Greta García
Sólo quería bailar
Tránsito
200 páginas
POR CARMEN G. DE LA CUEVA

Lo único que quería Pili en esta vida era bailar. A los siete años aprendió a bailar sevillanas como casi todas las niñas andaluzas nacidas entre los ochenta y los noventa que acudíamos por las tardes a la academia del barrio o del pueblo para saber movernos en la feria. Con la mano que sube y baja y coge la manzana y se lleva la fruta a la boca comenzó la vocación de una niña distinta, aguda, inteligente y resuelta que quería ganarse la vida con el baile. Solo quería bailar (Tránsito, 2023) es la primera novela de la artista y payasa Greta García (Sevilla, 1992), un monólogo incendiario, escatológico y cómico atravesado por la clase y el género. Pili es como uno de esos pícaros del Siglo de Oro, una antiheroína que acaba en la cárcel por prender fuego a una institución que prometía salvarle la vida aunque fuera momentáneamente.

Por primera vez, una bailarina tiene algo más que cuerpo, tiene voz, una voz osada y muy fresca. Hay algo en este libro de esa novela picaresca tan nuestra y también algo de Cristina Morales —danza, cuerpo, cuerpo, precariedad, crítica a las instituciones, desparpajo y poca vergüenza—, pero, sobre todo, hay mucha experiencia, dolor y frustración. Como sevillana es extraño ver la lengua que escucho cada día, la que hablo y en la que me muevo expuesta así, por escrito, sin sutilezas ni pantomimas, un dialecto, el andaluz, en su versión más oral, mezclada y expuesta con naturalidad. Como ocurría con La lozana andaluza, la lengua de Pili está conformada al sonido de sus orejas: «La putá de mis pies es que tengo los deos mu largos, parecen los deos de una mano pequeña. Recuerdo mis primeras puntas, las más anhelás de la historia, con las que por fin me convertiría en bailarina de verdá y giraría y volaría como las bailarinas de verdá». Las puntas de Pili le estaban tan grandes que la profesora se rio en su cara a carcajada limpia porque en lugar de puntas parecía que llevaba «unah canoah en loh pie». Y ella se rio como el resto de las niñas, para no desentonar, para encajar porque lo importante en la vida era encajar, pero, en el fondo, aquel episodio fue tan solo el principio de una sucesión de momentos tragicómicos que el lector acompaña con risa, sí, porque no se puede negar la maestría de García para el humor, y de ahí la pena también, una pena honda que lo embarga todo y que permite emocionarse con Pili y enfadarse con el mundo.

Pili viene de donde viene y quizá esa sea la clave para entender su aciago destino en la prisión de Alcalá de Guadaira: la precariedad, la clase media-baja, el barrio humilde del que nunca podrá salir porque el ascensor social que promete cambiar de planta a las niñas que se esfuerzan mucho, no funciona para ellas: «Lo único que tenía que hacer era meterme en la web de la Agencia a las doce de la noche, subir mi deneí escaneao, el título de la obra que iba a realizar y una declaración responsable.

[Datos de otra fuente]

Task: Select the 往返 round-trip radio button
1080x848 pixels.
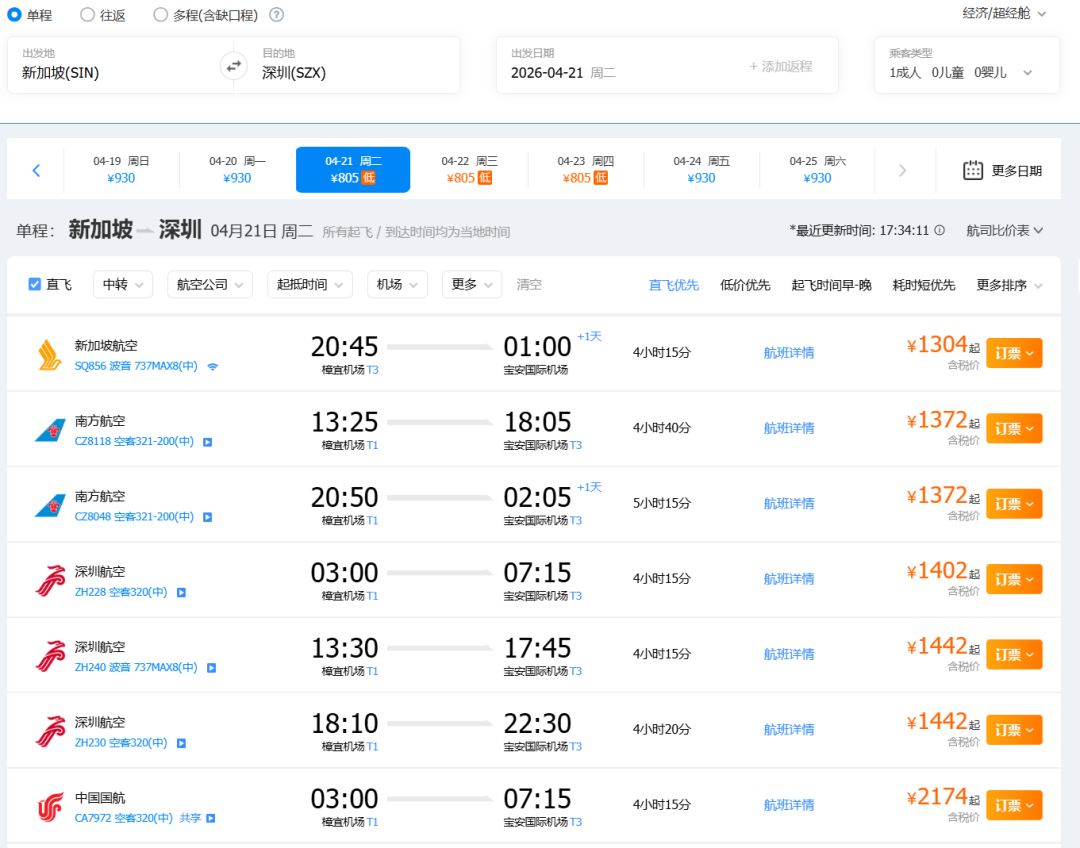Action: pyautogui.click(x=87, y=15)
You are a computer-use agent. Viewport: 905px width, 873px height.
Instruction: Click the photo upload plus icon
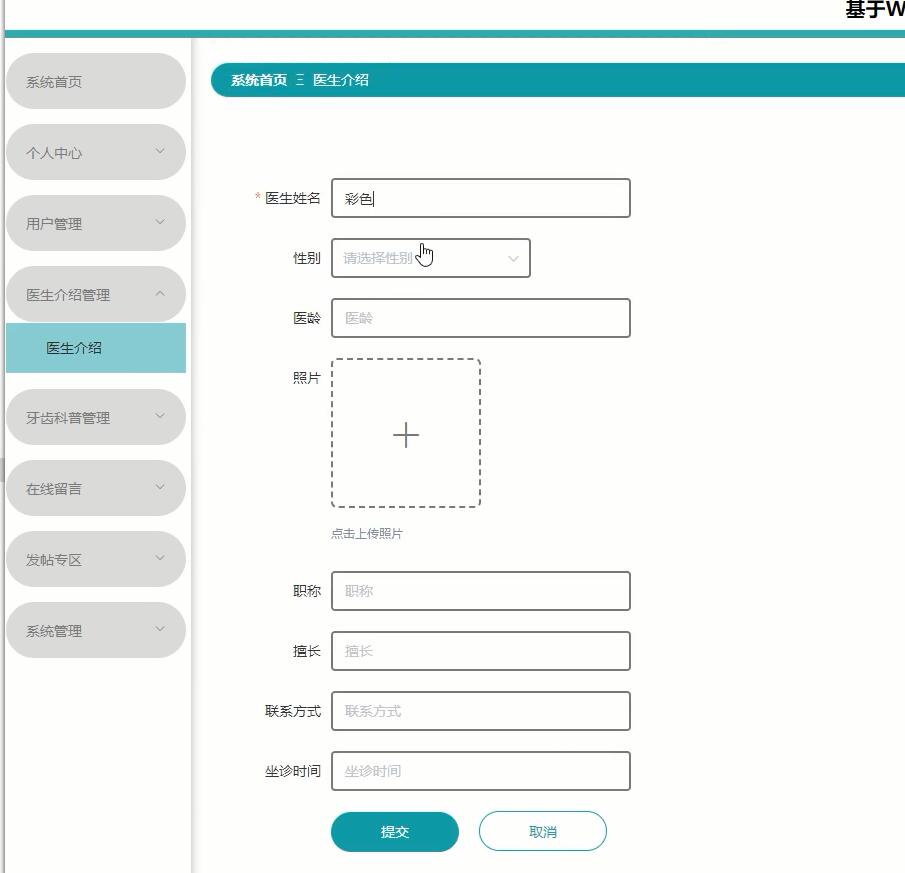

Hola, soy Pili y soy responsable». Pili lo intenta y lo vuelve a intentar y fracasa sin remedio. Y un día, un día como cualquier otro en el que está al borde como tantas y tantos artistas y gente de este país —invisibles, impotentes, apenas un número en la estadística— , sin saber cómo pagarán el alquiler y las facturas del mes que viene, solos en el mundo —porque Pili está muy sola, sin amigas, sin amor, sin caricias, ninguneada por su compañero de piso, acosada por uno de sus jefes, —, decide irse a la Agencia que está en el Estadio Olímpico, en el desierto distópico de la Expo del 92 y, disfrazada de limpiadora, rociarlo todo con gasolina.

Greta García ha escrito un profundo y brillante monólogo dramático para una Pili que podríamos ser cualquiera de nosotras. Que no cese nunca su runrún en nuestra memoria: «A las que sienten un bicho dentro, que están hartas, jartas o lo que sea, que se venguen, que la venganza es crema pastelera. Que yo por lo menos lo intenté y si toas lo intentáramos, conseguiríamos grandes cosas. Que hice caso a mi corazón, a mi odio, y por un rato fui feliz».